WORK REQUIRED: Without leaving out a single line, copy the records exactly.

#####

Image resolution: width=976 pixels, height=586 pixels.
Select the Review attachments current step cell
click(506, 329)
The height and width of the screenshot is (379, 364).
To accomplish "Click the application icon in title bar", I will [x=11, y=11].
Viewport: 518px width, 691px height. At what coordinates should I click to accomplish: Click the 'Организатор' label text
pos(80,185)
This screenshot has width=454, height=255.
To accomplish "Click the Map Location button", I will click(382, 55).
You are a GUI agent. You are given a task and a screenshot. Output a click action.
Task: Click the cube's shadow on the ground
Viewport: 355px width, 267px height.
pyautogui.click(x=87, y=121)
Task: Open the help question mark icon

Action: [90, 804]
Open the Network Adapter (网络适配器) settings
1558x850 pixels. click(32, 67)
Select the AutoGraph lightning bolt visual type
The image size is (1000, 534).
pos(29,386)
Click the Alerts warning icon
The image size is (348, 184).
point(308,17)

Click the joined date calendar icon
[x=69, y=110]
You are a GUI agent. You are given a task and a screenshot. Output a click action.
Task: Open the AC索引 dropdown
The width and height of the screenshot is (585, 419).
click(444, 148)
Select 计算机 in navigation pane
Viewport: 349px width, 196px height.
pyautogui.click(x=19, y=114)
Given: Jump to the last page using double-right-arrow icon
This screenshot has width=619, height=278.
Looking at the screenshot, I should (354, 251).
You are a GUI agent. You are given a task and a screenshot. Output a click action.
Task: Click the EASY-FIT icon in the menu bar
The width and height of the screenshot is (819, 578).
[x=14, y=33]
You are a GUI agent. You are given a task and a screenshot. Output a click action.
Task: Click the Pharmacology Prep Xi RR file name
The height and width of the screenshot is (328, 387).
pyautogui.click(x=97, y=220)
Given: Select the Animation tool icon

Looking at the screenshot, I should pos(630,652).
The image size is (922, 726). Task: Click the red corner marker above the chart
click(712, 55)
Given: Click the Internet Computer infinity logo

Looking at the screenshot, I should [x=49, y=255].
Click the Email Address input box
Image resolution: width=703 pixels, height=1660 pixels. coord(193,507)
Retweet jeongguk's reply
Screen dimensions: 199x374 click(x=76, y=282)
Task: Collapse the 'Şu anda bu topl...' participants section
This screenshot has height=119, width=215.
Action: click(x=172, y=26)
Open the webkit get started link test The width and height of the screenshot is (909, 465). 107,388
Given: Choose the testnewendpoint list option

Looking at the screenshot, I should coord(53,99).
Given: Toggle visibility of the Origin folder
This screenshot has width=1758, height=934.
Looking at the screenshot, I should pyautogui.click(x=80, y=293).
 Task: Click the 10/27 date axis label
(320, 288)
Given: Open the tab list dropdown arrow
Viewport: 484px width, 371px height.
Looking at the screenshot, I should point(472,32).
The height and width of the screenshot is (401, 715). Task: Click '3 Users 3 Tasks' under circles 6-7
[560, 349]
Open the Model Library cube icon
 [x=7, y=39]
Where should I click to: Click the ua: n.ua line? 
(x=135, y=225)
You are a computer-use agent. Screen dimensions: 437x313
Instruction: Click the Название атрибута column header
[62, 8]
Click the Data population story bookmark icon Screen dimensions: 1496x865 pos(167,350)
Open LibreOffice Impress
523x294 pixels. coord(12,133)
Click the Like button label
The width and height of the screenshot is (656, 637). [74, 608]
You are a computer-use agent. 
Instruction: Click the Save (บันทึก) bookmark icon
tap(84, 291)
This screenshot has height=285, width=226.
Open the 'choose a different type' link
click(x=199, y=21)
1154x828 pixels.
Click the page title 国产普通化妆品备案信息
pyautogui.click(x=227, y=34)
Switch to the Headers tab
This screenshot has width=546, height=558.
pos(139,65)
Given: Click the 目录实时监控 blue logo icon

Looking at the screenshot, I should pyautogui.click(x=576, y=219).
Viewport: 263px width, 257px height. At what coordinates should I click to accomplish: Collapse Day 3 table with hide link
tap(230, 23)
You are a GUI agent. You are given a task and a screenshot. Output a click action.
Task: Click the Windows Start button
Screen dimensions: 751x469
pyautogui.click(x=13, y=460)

#####

EXERCISE RESULT:
Image resolution: width=976 pixels, height=586 pixels.
Select the Review attachments current step cell
click(506, 329)
The height and width of the screenshot is (379, 364).
To accomplish "Click the application icon in title bar", I will [x=11, y=11].
Viewport: 518px width, 691px height. At what coordinates should I click to accomplish: Click the 'Организатор' label text
pos(80,185)
This screenshot has width=454, height=255.
To accomplish "Click the Map Location button", I will click(382, 55).
You are a GUI agent. You are given a task and a screenshot. Output a click action.
Task: Click the cube's shadow on the ground
Viewport: 355px width, 267px height.
pyautogui.click(x=87, y=121)
Task: Open the help question mark icon

Action: [90, 804]
Open the Network Adapter (网络适配器) settings
1558x850 pixels. click(32, 67)
Select the AutoGraph lightning bolt visual type
The image size is (1000, 534).
pos(29,386)
Click the Alerts warning icon
The image size is (348, 184).
point(308,17)

Click the joined date calendar icon
[x=69, y=110]
You are a GUI agent. You are given a task and a screenshot. Output a click action.
Task: Open the AC索引 dropdown
The width and height of the screenshot is (585, 419).
click(444, 148)
Select 计算机 in navigation pane
Viewport: 349px width, 196px height.
pyautogui.click(x=19, y=114)
Given: Jump to the last page using double-right-arrow icon
This screenshot has width=619, height=278.
Looking at the screenshot, I should (354, 251).
You are a GUI agent. You are given a task and a screenshot. Output a click action.
Task: Click the EASY-FIT icon in the menu bar
The width and height of the screenshot is (819, 578).
[x=14, y=33]
You are a GUI agent. You are given a task and a screenshot. Output a click action.
Task: Click the Pharmacology Prep Xi RR file name
The height and width of the screenshot is (328, 387).
pyautogui.click(x=97, y=220)
Given: Select the Animation tool icon

Looking at the screenshot, I should pos(630,652).
The image size is (922, 726). Task: Click the red corner marker above the chart
click(712, 55)
Given: Click the Internet Computer infinity logo

Looking at the screenshot, I should [x=49, y=255].
Click the Email Address input box
Image resolution: width=703 pixels, height=1660 pixels. coord(193,507)
Retweet jeongguk's reply
Screen dimensions: 199x374 click(x=76, y=282)
Task: Collapse the 'Şu anda bu topl...' participants section
This screenshot has height=119, width=215.
Action: click(x=172, y=26)
Open the webkit get started link test The width and height of the screenshot is (909, 465). 107,388
Given: Choose the testnewendpoint list option

Looking at the screenshot, I should coord(53,99).
Given: Toggle visibility of the Origin folder
This screenshot has width=1758, height=934.
Looking at the screenshot, I should pyautogui.click(x=80, y=293).
 Task: Click the 10/27 date axis label
(320, 288)
Given: Open the tab list dropdown arrow
Viewport: 484px width, 371px height.
Looking at the screenshot, I should point(472,32).
The height and width of the screenshot is (401, 715). Task: Click '3 Users 3 Tasks' under circles 6-7
[560, 349]
Open the Model Library cube icon
 [x=7, y=39]
Where should I click to: Click the ua: n.ua line? 
(x=135, y=225)
You are a computer-use agent. Screen dimensions: 437x313
Instruction: Click the Название атрибута column header
[62, 8]
Click the Data population story bookmark icon Screen dimensions: 1496x865 pos(167,350)
Open LibreOffice Impress
523x294 pixels. coord(12,133)
Click the Like button label
The width and height of the screenshot is (656, 637). [74, 608]
You are a computer-use agent. 
Instruction: Click the Save (บันทึก) bookmark icon
tap(84, 291)
This screenshot has height=285, width=226.
Open the 'choose a different type' link
click(x=199, y=21)
1154x828 pixels.
Click the page title 国产普通化妆品备案信息
pyautogui.click(x=227, y=34)
Switch to the Headers tab
This screenshot has width=546, height=558.
pos(139,65)
Given: Click the 目录实时监控 blue logo icon

Looking at the screenshot, I should pyautogui.click(x=576, y=219).
Viewport: 263px width, 257px height. At what coordinates should I click to accomplish: Collapse Day 3 table with hide link
tap(230, 23)
You are a GUI agent. You are given a task and a screenshot. Output a click action.
Task: Click the Windows Start button
Screen dimensions: 751x469
pyautogui.click(x=13, y=460)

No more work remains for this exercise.